■ What you need to do: Recast the lines of the records below as a JSON list of strings, one string per line, omitting blank lines.

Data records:
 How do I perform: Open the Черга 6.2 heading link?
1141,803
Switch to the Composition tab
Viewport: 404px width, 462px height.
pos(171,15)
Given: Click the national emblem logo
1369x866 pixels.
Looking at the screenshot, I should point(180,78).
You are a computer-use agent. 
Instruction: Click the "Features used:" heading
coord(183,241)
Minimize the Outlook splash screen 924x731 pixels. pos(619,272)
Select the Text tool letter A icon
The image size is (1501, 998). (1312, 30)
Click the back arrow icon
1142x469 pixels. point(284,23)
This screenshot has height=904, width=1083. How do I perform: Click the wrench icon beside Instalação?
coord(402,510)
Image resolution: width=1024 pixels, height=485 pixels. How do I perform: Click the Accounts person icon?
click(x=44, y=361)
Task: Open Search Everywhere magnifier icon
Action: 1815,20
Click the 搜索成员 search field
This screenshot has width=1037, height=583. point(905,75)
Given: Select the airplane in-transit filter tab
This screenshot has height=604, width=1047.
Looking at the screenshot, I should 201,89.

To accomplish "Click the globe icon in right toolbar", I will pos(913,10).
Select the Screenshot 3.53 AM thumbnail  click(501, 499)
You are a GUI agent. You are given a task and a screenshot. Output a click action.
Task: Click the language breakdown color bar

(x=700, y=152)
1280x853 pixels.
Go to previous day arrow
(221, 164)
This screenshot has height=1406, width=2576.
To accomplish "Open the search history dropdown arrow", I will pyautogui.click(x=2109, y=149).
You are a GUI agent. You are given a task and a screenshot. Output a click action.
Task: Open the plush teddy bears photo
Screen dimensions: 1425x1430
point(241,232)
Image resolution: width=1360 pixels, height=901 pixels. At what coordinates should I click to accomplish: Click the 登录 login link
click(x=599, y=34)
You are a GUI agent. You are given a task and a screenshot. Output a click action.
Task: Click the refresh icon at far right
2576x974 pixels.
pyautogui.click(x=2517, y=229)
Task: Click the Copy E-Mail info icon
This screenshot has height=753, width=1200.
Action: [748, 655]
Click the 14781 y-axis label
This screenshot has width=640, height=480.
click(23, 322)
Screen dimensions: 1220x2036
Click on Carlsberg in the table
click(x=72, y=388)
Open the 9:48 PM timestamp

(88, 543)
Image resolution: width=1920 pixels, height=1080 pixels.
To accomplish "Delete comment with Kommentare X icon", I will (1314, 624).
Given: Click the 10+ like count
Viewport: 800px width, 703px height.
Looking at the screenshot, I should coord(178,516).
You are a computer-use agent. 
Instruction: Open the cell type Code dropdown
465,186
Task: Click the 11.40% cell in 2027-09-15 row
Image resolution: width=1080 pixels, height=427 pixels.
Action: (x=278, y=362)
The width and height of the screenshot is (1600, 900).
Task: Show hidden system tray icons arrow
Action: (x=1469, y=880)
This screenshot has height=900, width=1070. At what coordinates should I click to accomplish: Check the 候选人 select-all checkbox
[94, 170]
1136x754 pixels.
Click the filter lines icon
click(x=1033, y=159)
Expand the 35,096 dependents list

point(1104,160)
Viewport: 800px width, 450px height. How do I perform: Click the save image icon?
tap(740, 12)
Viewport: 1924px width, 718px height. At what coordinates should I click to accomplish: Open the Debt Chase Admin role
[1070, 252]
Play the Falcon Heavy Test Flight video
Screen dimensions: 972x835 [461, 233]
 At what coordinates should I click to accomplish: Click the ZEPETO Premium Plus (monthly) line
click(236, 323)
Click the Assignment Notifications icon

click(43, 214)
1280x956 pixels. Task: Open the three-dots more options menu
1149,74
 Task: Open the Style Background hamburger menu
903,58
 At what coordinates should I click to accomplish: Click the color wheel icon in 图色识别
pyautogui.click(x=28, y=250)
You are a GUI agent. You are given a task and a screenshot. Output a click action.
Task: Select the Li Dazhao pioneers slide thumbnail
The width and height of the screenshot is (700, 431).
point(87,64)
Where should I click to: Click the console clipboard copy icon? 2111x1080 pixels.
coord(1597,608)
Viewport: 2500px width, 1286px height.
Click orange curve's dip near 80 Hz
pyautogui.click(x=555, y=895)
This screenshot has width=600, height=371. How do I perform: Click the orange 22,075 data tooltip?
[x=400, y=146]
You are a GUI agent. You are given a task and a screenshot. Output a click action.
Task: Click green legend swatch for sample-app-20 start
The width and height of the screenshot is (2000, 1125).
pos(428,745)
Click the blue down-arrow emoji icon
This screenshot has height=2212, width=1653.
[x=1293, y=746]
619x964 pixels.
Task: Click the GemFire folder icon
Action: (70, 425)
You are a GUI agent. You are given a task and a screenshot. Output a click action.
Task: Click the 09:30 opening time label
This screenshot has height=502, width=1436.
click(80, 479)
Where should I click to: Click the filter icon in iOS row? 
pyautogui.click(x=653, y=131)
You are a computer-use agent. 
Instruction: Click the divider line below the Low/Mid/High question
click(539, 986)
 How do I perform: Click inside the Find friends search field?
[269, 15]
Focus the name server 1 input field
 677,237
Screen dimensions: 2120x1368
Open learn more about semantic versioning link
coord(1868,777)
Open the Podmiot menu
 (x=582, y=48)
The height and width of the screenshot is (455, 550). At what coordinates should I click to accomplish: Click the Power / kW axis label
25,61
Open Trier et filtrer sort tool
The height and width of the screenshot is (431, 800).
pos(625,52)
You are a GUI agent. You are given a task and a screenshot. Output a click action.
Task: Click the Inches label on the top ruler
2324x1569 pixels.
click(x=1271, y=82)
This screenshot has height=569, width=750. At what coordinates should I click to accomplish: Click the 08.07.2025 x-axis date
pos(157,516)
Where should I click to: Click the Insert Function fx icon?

■ Worked solution:
[
  " How do I perform: Open the Черга 6.2 heading link?",
  "1141,803",
  "Switch to the Composition tab",
  "Viewport: 404px width, 462px height.",
  "pos(171,15)",
  "Given: Click the national emblem logo",
  "1369x866 pixels.",
  "Looking at the screenshot, I should point(180,78).",
  "You are a computer-use agent. ",
  "Instruction: Click the \"Features used:\" heading",
  "coord(183,241)",
  "Minimize the Outlook splash screen 924x731 pixels. pos(619,272)",
  "Select the Text tool letter A icon",
  "The image size is (1501, 998). (1312, 30)",
  "Click the back arrow icon",
  "1142x469 pixels. point(284,23)",
  "This screenshot has height=904, width=1083. How do I perform: Click the wrench icon beside Instalação?",
  "coord(402,510)",
  "Image resolution: width=1024 pixels, height=485 pixels. How do I perform: Click the Accounts person icon?",
  "click(x=44, y=361)",
  "Task: Open Search Everywhere magnifier icon",
  "Action: 1815,20",
  "Click the 搜索成员 search field",
  "This screenshot has width=1037, height=583. point(905,75)",
  "Given: Select the airplane in-transit filter tab",
  "This screenshot has height=604, width=1047.",
  "Looking at the screenshot, I should 201,89.",
  "To accomplish \"Click the globe icon in right toolbar\", I will pos(913,10).",
  "Select the Screenshot 3.53 AM thumbnail  click(501, 499)",
  "You are a GUI agent. You are given a task and a screenshot. Output a click action.",
  "Task: Click the language breakdown color bar",
  "(x=700, y=152)",
  "1280x853 pixels.",
  "Go to previous day arrow",
  "(221, 164)",
  "This screenshot has height=1406, width=2576.",
  "To accomplish \"Open the search history dropdown arrow\", I will pyautogui.click(x=2109, y=149).",
  "You are a GUI agent. You are given a task and a screenshot. Output a click action.",
  "Task: Open the plush teddy bears photo",
  "Screen dimensions: 1425x1430",
  "point(241,232)",
  "Image resolution: width=1360 pixels, height=901 pixels. At what coordinates should I click to accomplish: Click the 登录 login link",
  "click(x=599, y=34)",
  "You are a GUI agent. You are given a task and a screenshot. Output a click action.",
  "Task: Click the refresh icon at far right",
  "2576x974 pixels.",
  "pyautogui.click(x=2517, y=229)",
  "Task: Click the Copy E-Mail info icon",
  "This screenshot has height=753, width=1200.",
  "Action: [748, 655]",
  "Click the 14781 y-axis label",
  "This screenshot has width=640, height=480.",
  "click(23, 322)",
  "Screen dimensions: 1220x2036",
  "Click on Carlsberg in the table",
  "click(x=72, y=388)",
  "Open the 9:48 PM timestamp",
  "(88, 543)",
  "Image resolution: width=1920 pixels, height=1080 pixels.",
  "To accomplish \"Delete comment with Kommentare X icon\", I will (1314, 624).",
  "Given: Click the 10+ like count",
  "Viewport: 800px width, 703px height.",
  "Looking at the screenshot, I should coord(178,516).",
  "You are a computer-use agent. ",
  "Instruction: Open the cell type Code dropdown",
  "465,186",
  "Task: Click the 11.40% cell in 2027-09-15 row",
  "Image resolution: width=1080 pixels, height=427 pixels.",
  "Action: (x=278, y=362)",
  "The width and height of the screenshot is (1600, 900).",
  "Task: Show hidden system tray icons arrow",
  "Action: (x=1469, y=880)",
  "This screenshot has height=900, width=1070. At what coordinates should I click to accomplish: Check the 候选人 select-all checkbox",
  "[94, 170]",
  "1136x754 pixels.",
  "Click the filter lines icon",
  "click(x=1033, y=159)",
  "Expand the 35,096 dependents list",
  "point(1104,160)",
  "Viewport: 800px width, 450px height. How do I perform: Click the save image icon?",
  "tap(740, 12)",
  "Viewport: 1924px width, 718px height. At what coordinates should I click to accomplish: Open the Debt Chase Admin role",
  "[1070, 252]",
  "Play the Falcon Heavy Test Flight video",
  "Screen dimensions: 972x835 [461, 233]",
  " At what coordinates should I click to accomplish: Click the ZEPETO Premium Plus (monthly) line",
  "click(236, 323)",
  "Click the Assignment Notifications icon",
  "click(43, 214)",
  "1280x956 pixels. Task: Open the three-dots more options menu",
  "1149,74",
  " Task: Open the Style Background hamburger menu",
  "903,58",
  " At what coordinates should I click to accomplish: Click the color wheel icon in 图色识别",
  "pyautogui.click(x=28, y=250)",
  "You are a GUI agent. You are given a task and a screenshot. Output a click action.",
  "Task: Select the Li Dazhao pioneers slide thumbnail",
  "The width and height of the screenshot is (700, 431).",
  "point(87,64)",
  "Where should I click to: Click the console clipboard copy icon? 2111x1080 pixels.",
  "coord(1597,608)",
  "Viewport: 2500px width, 1286px height.",
  "Click orange curve's dip near 80 Hz",
  "pyautogui.click(x=555, y=895)",
  "This screenshot has width=600, height=371. How do I perform: Click the orange 22,075 data tooltip?",
  "[x=400, y=146]",
  "You are a GUI agent. You are given a task and a screenshot. Output a click action.",
  "Task: Click green legend swatch for sample-app-20 start",
  "The width and height of the screenshot is (2000, 1125).",
  "pos(428,745)",
  "Click the blue down-arrow emoji icon",
  "This screenshot has height=2212, width=1653.",
  "[x=1293, y=746]",
  "619x964 pixels.",
  "Task: Click the GemFire folder icon",
  "Action: (70, 425)",
  "You are a GUI agent. You are given a task and a screenshot. Output a click action.",
  "Task: Click the 09:30 opening time label",
  "This screenshot has height=502, width=1436.",
  "click(80, 479)",
  "Where should I click to: Click the filter icon in iOS row? ",
  "pyautogui.click(x=653, y=131)",
  "You are a computer-use agent. ",
  "Instruction: Click the divider line below the Low/Mid/High question",
  "click(539, 986)",
  " How do I perform: Click inside the Find friends search field?",
  "[269, 15]",
  "Focus the name server 1 input field",
  " 677,237",
  "Screen dimensions: 2120x1368",
  "Open learn more about semantic versioning link",
  "coord(1868,777)",
  "Open the Podmiot menu",
  " (x=582, y=48)",
  "The height and width of the screenshot is (455, 550). At what coordinates should I click to accomplish: Click the Power / kW axis label",
  "25,61",
  "Open Trier et filtrer sort tool",
  "The height and width of the screenshot is (431, 800).",
  "pos(625,52)",
  "You are a GUI agent. You are given a task and a screenshot. Output a click action.",
  "Task: Click the Inches label on the top ruler",
  "2324x1569 pixels.",
  "click(x=1271, y=82)",
  "This screenshot has height=569, width=750. At what coordinates should I click to accomplish: Click the 08.07.2025 x-axis date",
  "pos(157,516)",
  "Where should I click to: Click the Insert Function fx icon?"
]